Quick answers were not forthcoming, as facilities managers immediately cited wider concerns around here-and-now thinking, which often prevents the NHS from making desperately needed long-term decisions regarding its estate. One delegate went as far as to say that the NHS suffers from a “short-term planning syndrome” when it comes to estate utilisation.
Ultimately, while trusts want to centre decisions around updating endoscopy equipment, facilities managers are usually restricted by the same issue – cost. The issue of capital spending and its detrimental effect on patient care has certainly been thrust to the forefront of discussions on improving healthcare. Financial restrictions still dictate much of the day-to-day decision-making for estates and facilities managers. For too many, it is still all about the money.

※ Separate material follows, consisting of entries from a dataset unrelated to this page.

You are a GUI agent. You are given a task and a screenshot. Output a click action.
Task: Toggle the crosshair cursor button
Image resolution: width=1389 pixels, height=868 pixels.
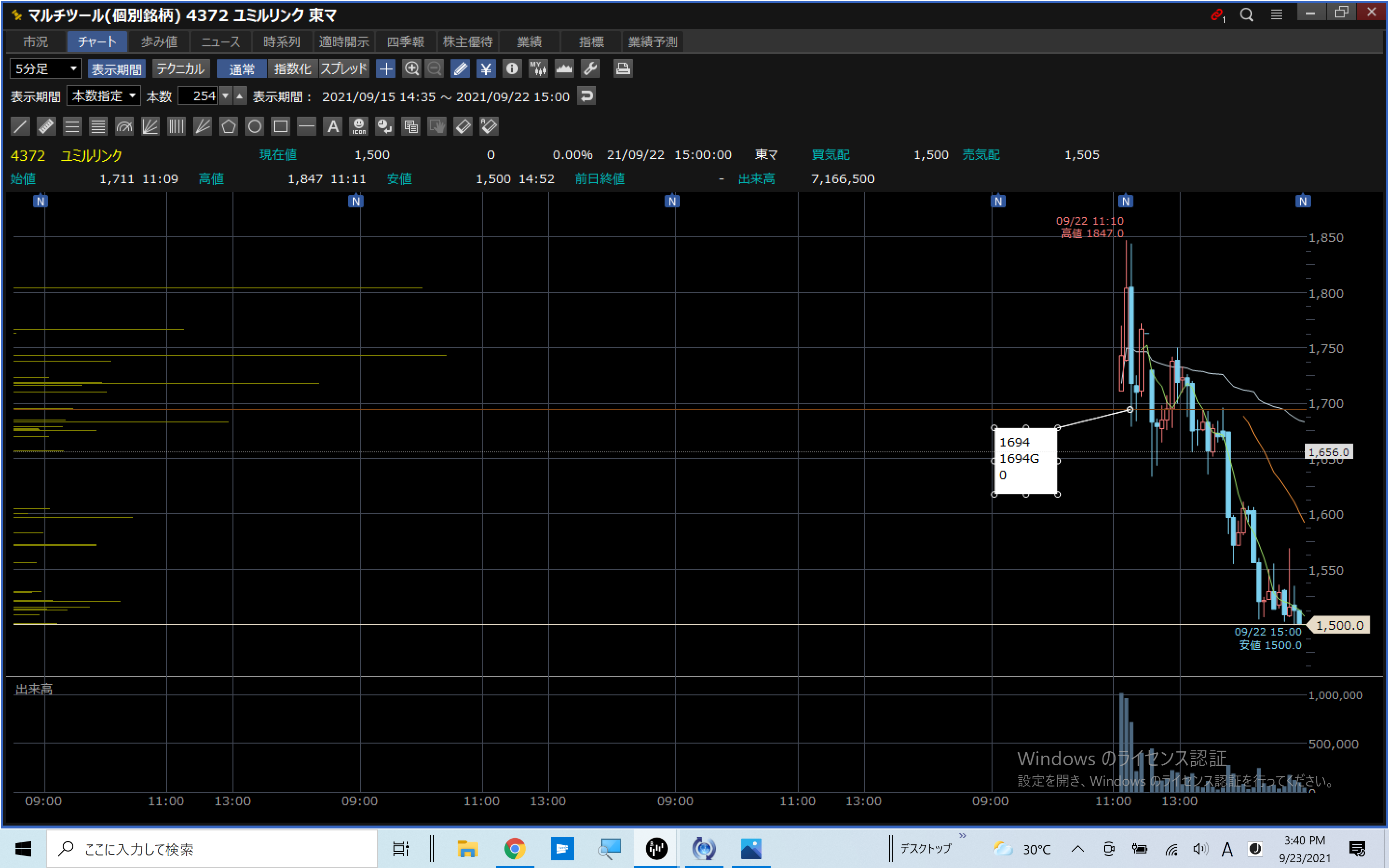(x=386, y=69)
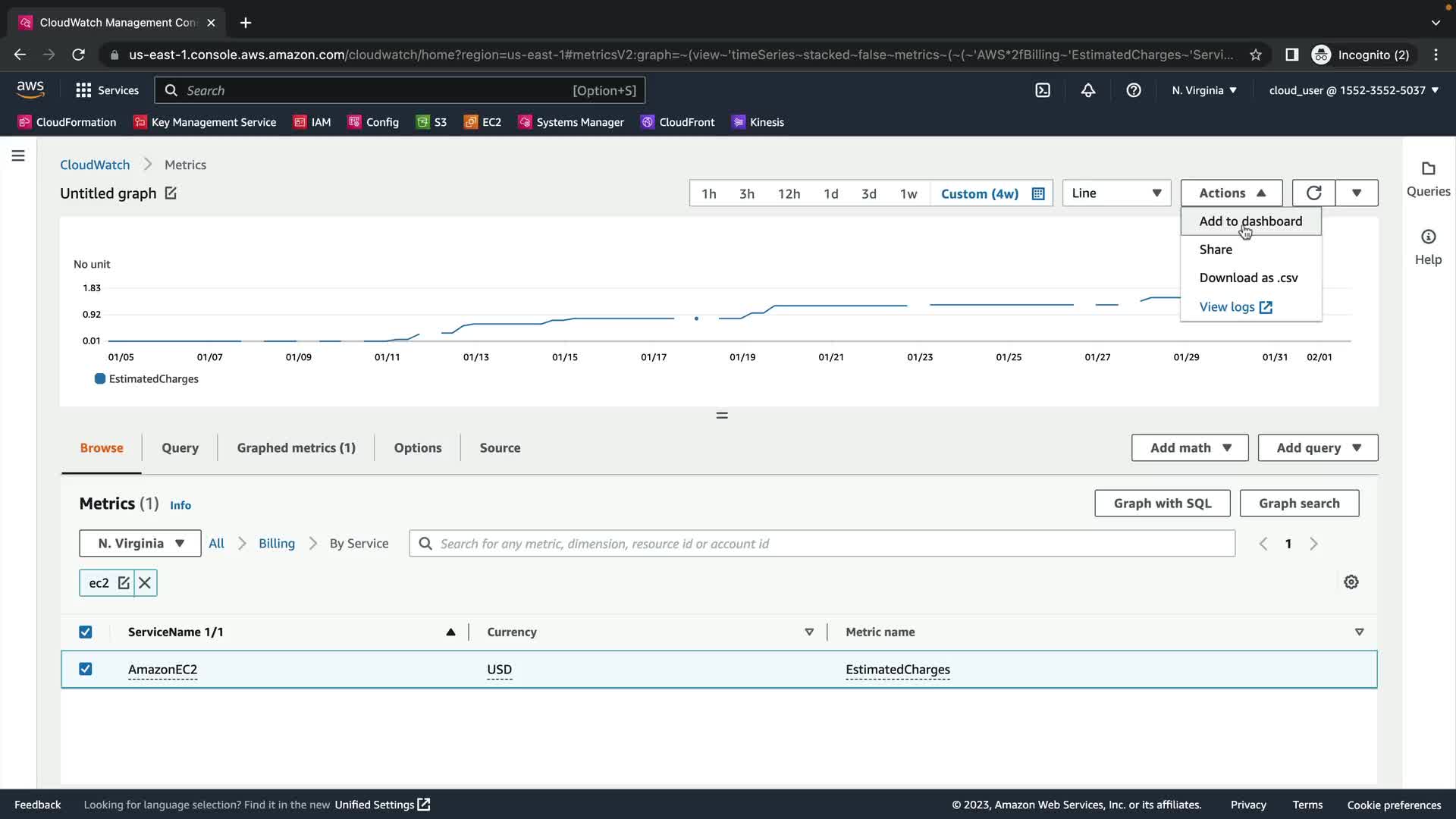Open the Add math dropdown
The width and height of the screenshot is (1456, 819).
[x=1189, y=447]
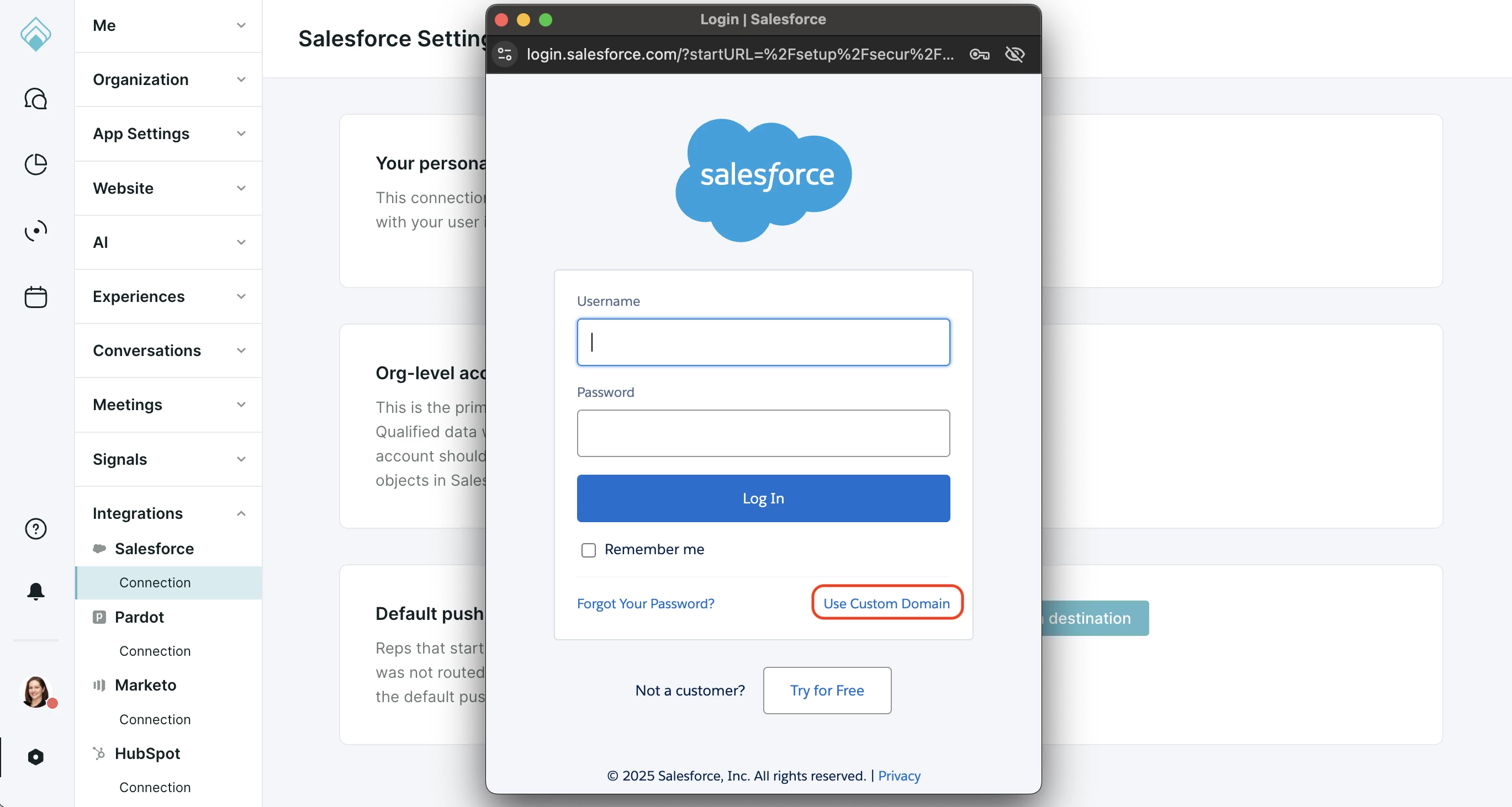
Task: Click the Password input field
Action: pyautogui.click(x=763, y=433)
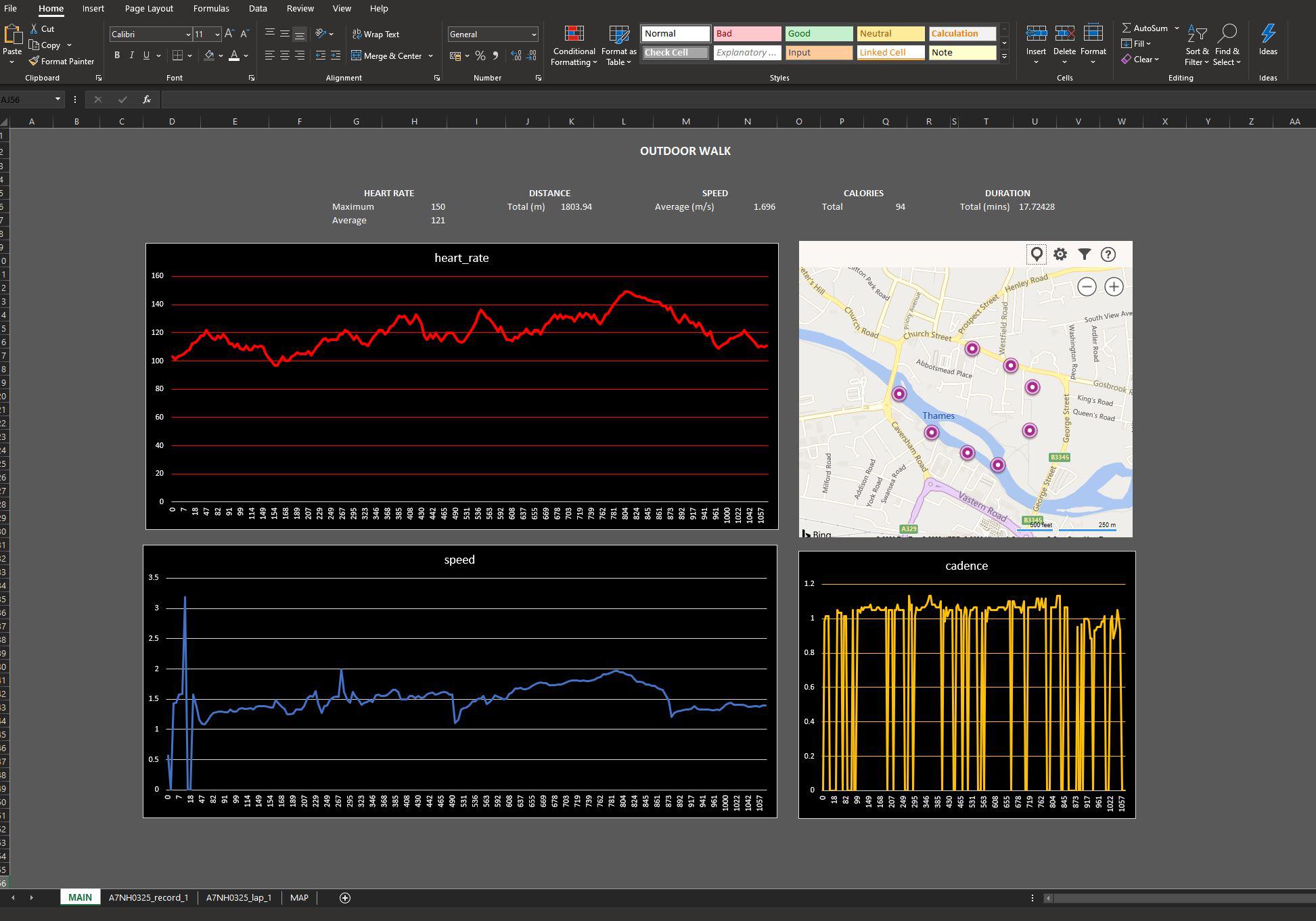Open the map settings gear icon
1316x921 pixels.
tap(1060, 254)
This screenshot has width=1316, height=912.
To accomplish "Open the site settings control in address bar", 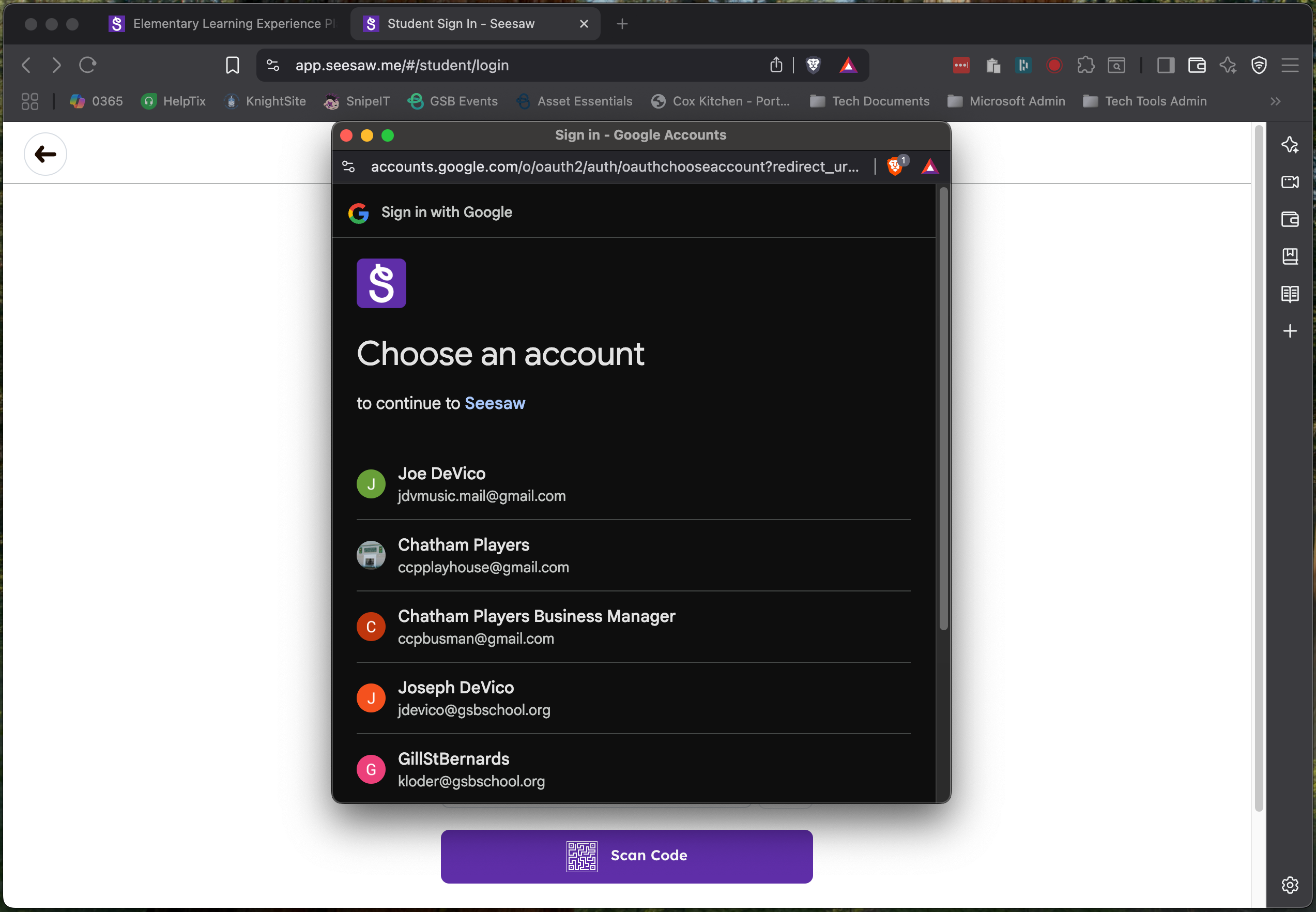I will (x=273, y=65).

What are the triggers for a trust to review and potentially upgrade its endoscopy facilities? What is the corporate versus the individual risk? What measures can a trust take to drive awareness of outdated endoscopy equipment? These are the types of questions that facilities managers across the NHS should be considering, but time and time again their decisions are based upon too many competing priorities.
In order to foster a more proactive environment in which decisions are based on patient safety, it is essential that the flow of capital directly to endoscopy service facilities occurs. Current failures to ensure financial support for endoscopy reveal a disconnect between a desire at a national policy level to address cancer screening targets, and the equipment that can so often prove vital to meeting those targets.
“In a similar way to LINAC and imaging equipment replacement, there are often national level initiatives and funding made available to replace old and obsolete equipment,” said Cliff, who suggested this policy should be extended to include endoscopy services equipment.
Despite a less than clear capital spending picture, there are options available to trusts to ensure they maintain their endoscopy facilities and therefore meet cancer screening targets. “Backlog estates and equipment replacement in the NHS is at an all-time high, while capital availability remains restricted. Backlog levels, therefore, are still going to increase,” said Cliff. “Perhaps the NHS should consider ringfencing lifecycle funding for future developments, in order to prevent a repeat of the past.”
Augmenting existing estate capacity will play an ever more important role. Professor Richards’ report for NHS England cited mobile units as potentially alleviating strain upon endoscopy services. This has the benefit of overcoming the objections cited by clinicians about the use of offsite facilities as a threat to joined up healthcare provision.
For ambitious cancer targets to be met, change will need to come from somewhere. The PPP report revealed that 87 per cent of hospitals that have reported ageing decontamination suites (i.e. those that have not seen refurbishment in the past eight years) are also part of trusts that failed to meet six week waiting target for diagnostic testing.
“The UK has some of the highest standards for decontamination and sterilisation of anywhere in the world.” David Cole , CEO of Vanguard Healthcare Solutions
Endoscopy units across the NHS have come a long way from the “broom cupboards” once used (as one delegate described them) to the large, sophisticated, centralised units but, as David Cole pointed out, this must not excuse complacency. “The UK has some of the highest standards for decontamination and sterilisation of anywhere in the world,” said David as he wrapped up what was an engaging and lively discussion, “but we cannot allow ourselves to go backwords.”
While we await national policymakers to direct badly needed capital funding to the frontline, acute trusts must ensure endoscopy service facilities are not left behind and that patients do not begin to feel negative effects.